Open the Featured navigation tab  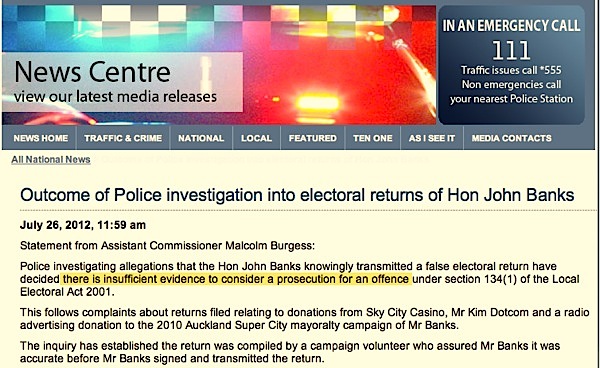313,138
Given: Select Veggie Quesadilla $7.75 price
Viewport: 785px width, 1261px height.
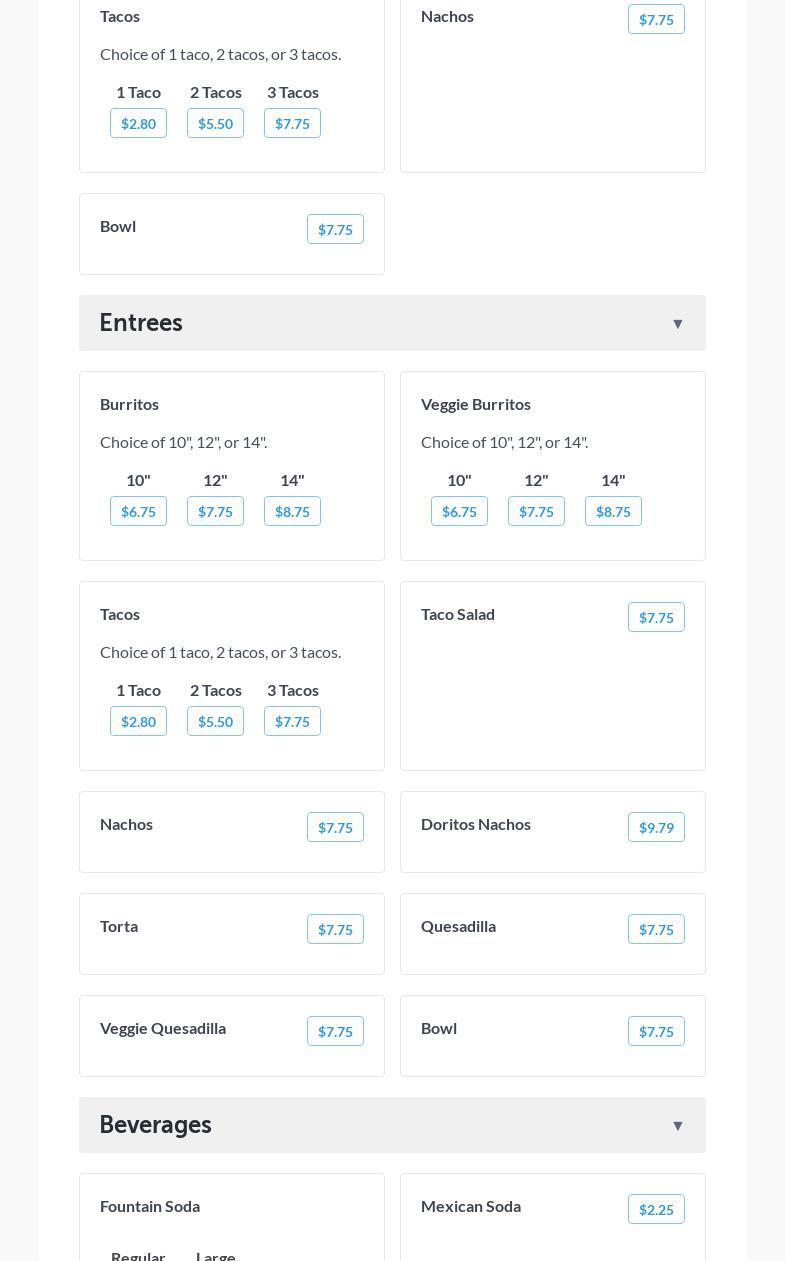Looking at the screenshot, I should point(335,1031).
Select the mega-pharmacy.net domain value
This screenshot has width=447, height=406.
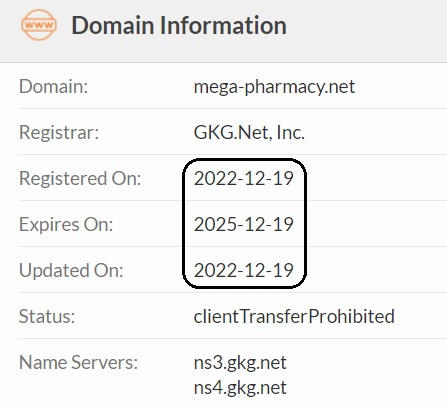point(274,87)
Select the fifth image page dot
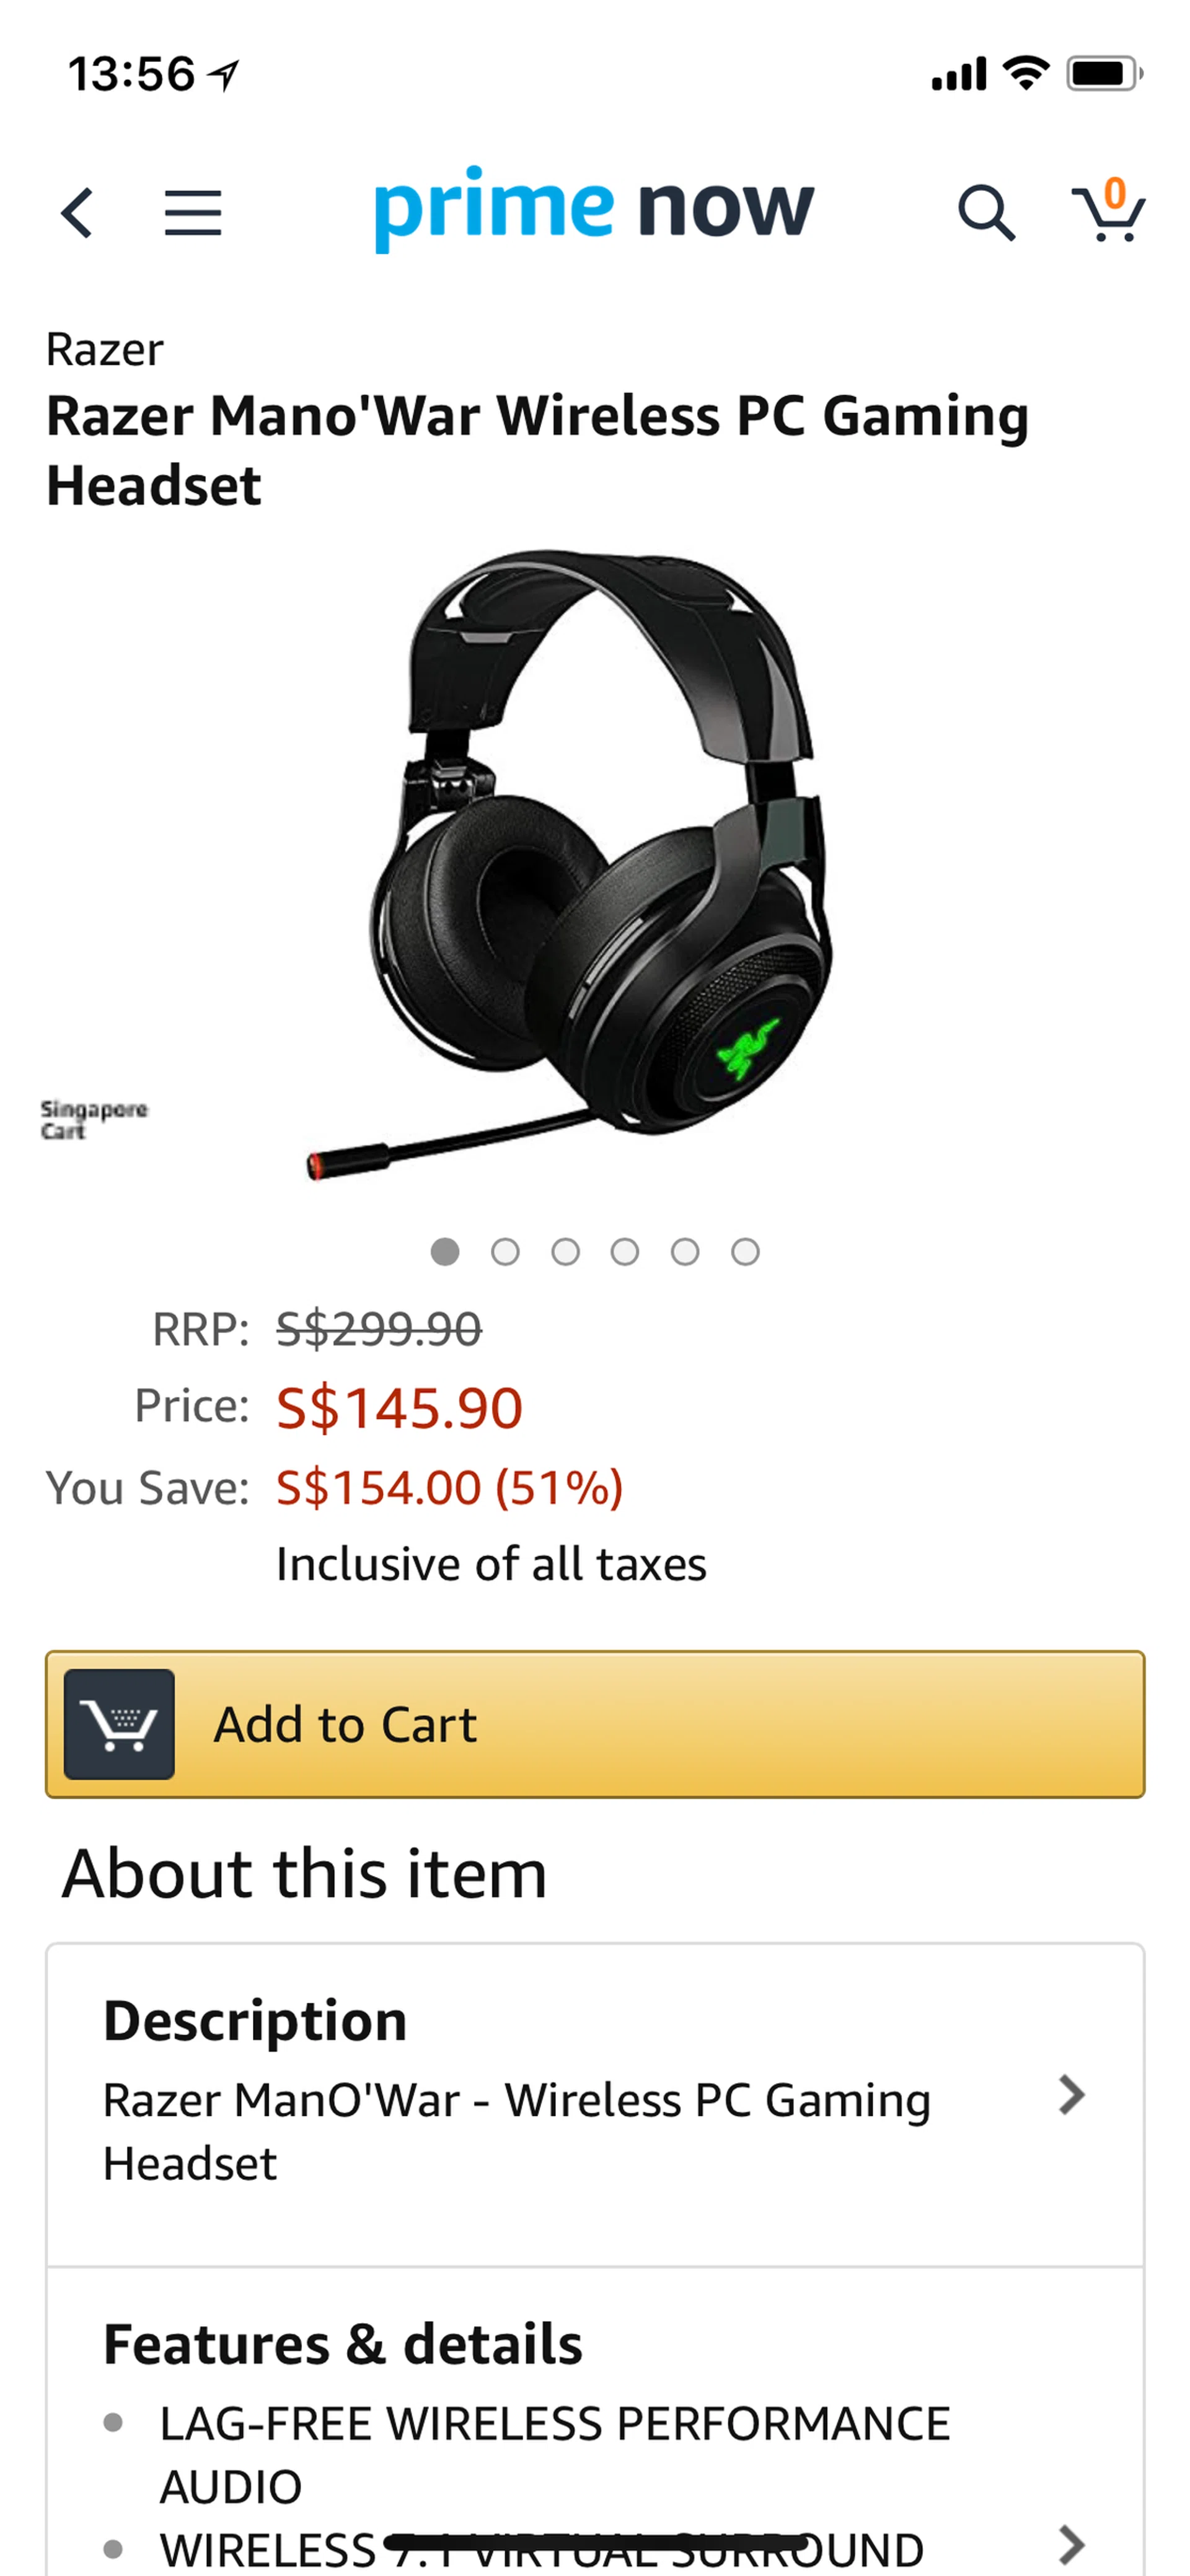Image resolution: width=1190 pixels, height=2576 pixels. pyautogui.click(x=685, y=1252)
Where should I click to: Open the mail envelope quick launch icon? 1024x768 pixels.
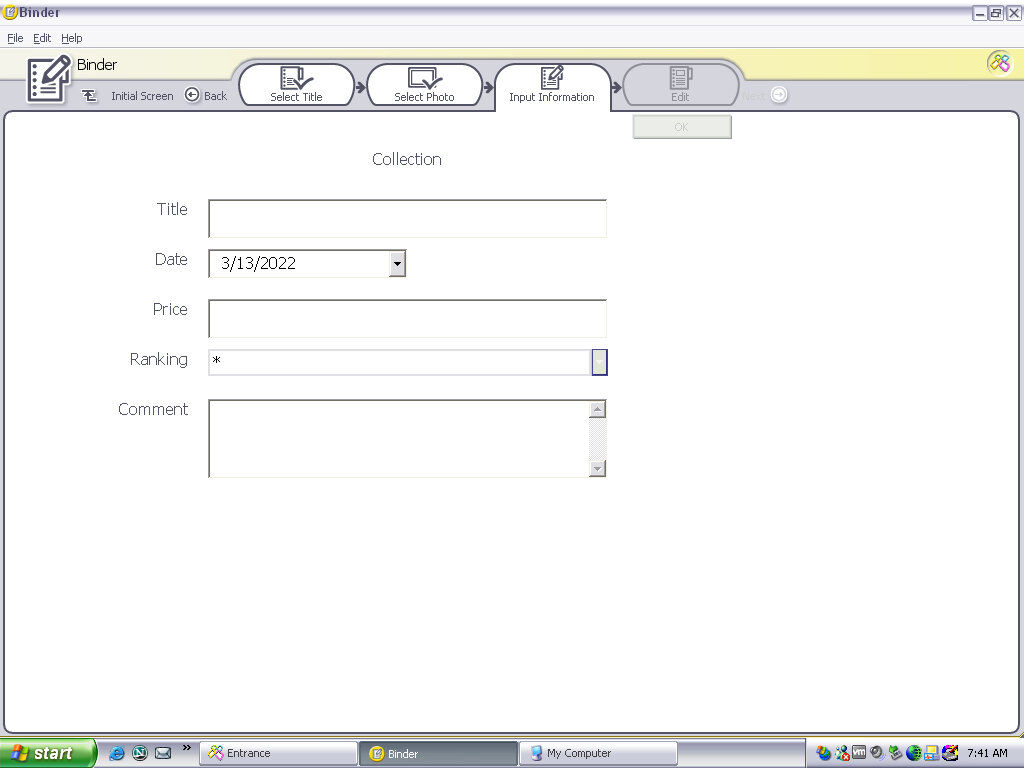coord(163,753)
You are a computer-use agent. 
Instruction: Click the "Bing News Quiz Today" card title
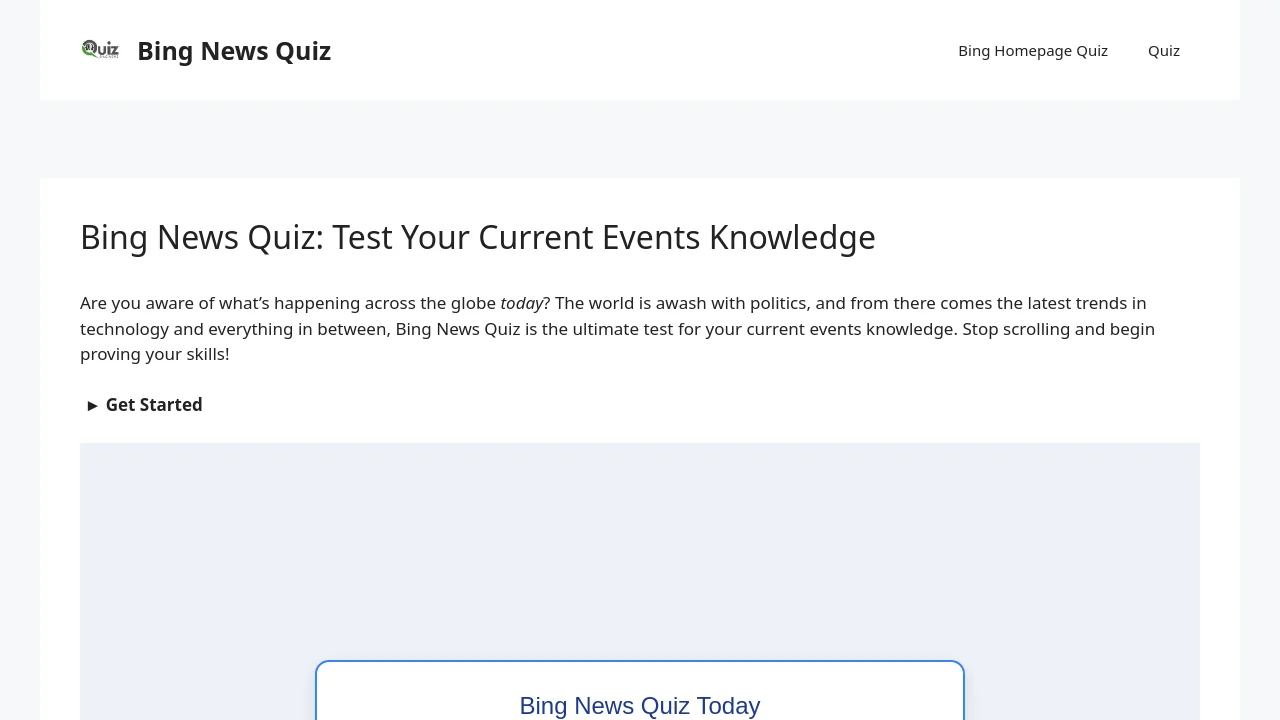(x=640, y=706)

┄┄┄┄┄┄┄┄┄┄

◆ **Problem details**
Pictures are not part of the copy. Reproduce the lines from the one with "Instruction: Click the" through the end of the listing above.

◆ **Your response**
Instruction: Click the "Bing News Quiz Today" card title
(x=640, y=706)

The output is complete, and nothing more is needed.